— YOUR TASK —
Repeat the entries. Each one must match exactly.

— RECORDS TO PROCESS —

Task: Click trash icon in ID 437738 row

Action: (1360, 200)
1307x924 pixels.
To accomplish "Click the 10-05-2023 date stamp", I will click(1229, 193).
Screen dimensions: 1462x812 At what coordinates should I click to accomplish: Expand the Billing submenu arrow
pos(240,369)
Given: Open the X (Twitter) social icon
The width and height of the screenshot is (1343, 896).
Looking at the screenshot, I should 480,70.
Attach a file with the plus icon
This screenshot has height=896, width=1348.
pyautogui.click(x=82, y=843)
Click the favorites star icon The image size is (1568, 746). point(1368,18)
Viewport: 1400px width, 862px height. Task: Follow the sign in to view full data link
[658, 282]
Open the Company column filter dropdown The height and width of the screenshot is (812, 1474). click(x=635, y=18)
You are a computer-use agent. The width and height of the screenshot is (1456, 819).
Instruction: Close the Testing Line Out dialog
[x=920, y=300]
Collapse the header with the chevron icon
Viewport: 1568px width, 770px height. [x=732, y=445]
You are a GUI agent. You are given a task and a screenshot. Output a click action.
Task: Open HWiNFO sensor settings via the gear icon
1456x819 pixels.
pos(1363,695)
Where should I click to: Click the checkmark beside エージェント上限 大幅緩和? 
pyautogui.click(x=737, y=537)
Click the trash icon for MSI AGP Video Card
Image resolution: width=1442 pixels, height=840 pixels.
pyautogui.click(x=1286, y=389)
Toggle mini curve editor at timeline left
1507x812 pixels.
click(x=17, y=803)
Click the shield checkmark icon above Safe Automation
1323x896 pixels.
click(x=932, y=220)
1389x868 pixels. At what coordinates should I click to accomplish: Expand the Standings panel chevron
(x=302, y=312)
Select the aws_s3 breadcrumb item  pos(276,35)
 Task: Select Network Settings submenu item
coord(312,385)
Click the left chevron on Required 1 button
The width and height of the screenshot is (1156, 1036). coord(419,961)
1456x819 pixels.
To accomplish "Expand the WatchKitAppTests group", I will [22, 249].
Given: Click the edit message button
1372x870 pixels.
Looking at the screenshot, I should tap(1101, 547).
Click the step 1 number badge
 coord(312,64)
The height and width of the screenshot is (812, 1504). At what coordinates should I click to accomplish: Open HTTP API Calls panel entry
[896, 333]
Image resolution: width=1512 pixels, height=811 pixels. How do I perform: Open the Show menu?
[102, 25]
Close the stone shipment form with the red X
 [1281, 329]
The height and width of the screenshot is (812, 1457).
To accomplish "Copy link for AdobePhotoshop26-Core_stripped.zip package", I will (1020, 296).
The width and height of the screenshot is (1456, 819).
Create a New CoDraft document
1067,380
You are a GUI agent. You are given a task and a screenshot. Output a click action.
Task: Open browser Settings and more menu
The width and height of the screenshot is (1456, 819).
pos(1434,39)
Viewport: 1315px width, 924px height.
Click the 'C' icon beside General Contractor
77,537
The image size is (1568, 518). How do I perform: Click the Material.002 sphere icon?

— RESULT OF THIS EXERCISE —
Task: Click trash icon in ID 437738 row

Action: (1360, 200)
1307x924 pixels.
To accomplish "Click the 10-05-2023 date stamp", I will click(1229, 193).
Screen dimensions: 1462x812 At what coordinates should I click to accomplish: Expand the Billing submenu arrow
pos(240,369)
Given: Open the X (Twitter) social icon
The width and height of the screenshot is (1343, 896).
Looking at the screenshot, I should 480,70.
Attach a file with the plus icon
This screenshot has height=896, width=1348.
pyautogui.click(x=82, y=843)
Click the favorites star icon The image size is (1568, 746). point(1368,18)
Viewport: 1400px width, 862px height. Task: Follow the sign in to view full data link
[658, 282]
Open the Company column filter dropdown The height and width of the screenshot is (812, 1474). click(x=635, y=18)
You are a computer-use agent. The width and height of the screenshot is (1456, 819).
Instruction: Close the Testing Line Out dialog
[x=920, y=300]
Collapse the header with the chevron icon
Viewport: 1568px width, 770px height. [x=732, y=445]
You are a GUI agent. You are given a task and a screenshot. Output a click action.
Task: Open HWiNFO sensor settings via the gear icon
1456x819 pixels.
pos(1363,695)
Where should I click to: Click the checkmark beside エージェント上限 大幅緩和? 
pyautogui.click(x=737, y=537)
Click the trash icon for MSI AGP Video Card
Image resolution: width=1442 pixels, height=840 pixels.
pyautogui.click(x=1286, y=389)
Toggle mini curve editor at timeline left
1507x812 pixels.
click(x=17, y=803)
Click the shield checkmark icon above Safe Automation
1323x896 pixels.
click(x=932, y=220)
1389x868 pixels. At what coordinates should I click to accomplish: Expand the Standings panel chevron
(x=302, y=312)
Select the aws_s3 breadcrumb item  pos(276,35)
 Task: Select Network Settings submenu item
coord(312,385)
Click the left chevron on Required 1 button
The width and height of the screenshot is (1156, 1036). coord(419,961)
1456x819 pixels.
To accomplish "Expand the WatchKitAppTests group", I will [22, 249].
Given: Click the edit message button
1372x870 pixels.
Looking at the screenshot, I should tap(1101, 547).
Click the step 1 number badge
 coord(312,64)
The height and width of the screenshot is (812, 1504). At what coordinates should I click to accomplish: Open HTTP API Calls panel entry
[896, 333]
Image resolution: width=1512 pixels, height=811 pixels. How do I perform: Open the Show menu?
[102, 25]
Close the stone shipment form with the red X
 [1281, 329]
The height and width of the screenshot is (812, 1457).
To accomplish "Copy link for AdobePhotoshop26-Core_stripped.zip package", I will (1020, 296).
The width and height of the screenshot is (1456, 819).
Create a New CoDraft document
1067,380
You are a GUI agent. You are given a task and a screenshot. Output a click action.
Task: Open browser Settings and more menu
The width and height of the screenshot is (1456, 819).
pos(1434,39)
Viewport: 1315px width, 924px height.
Click the 'C' icon beside General Contractor
77,537
The image size is (1568, 518). How do I perform: Click the Material.002 sphere icon?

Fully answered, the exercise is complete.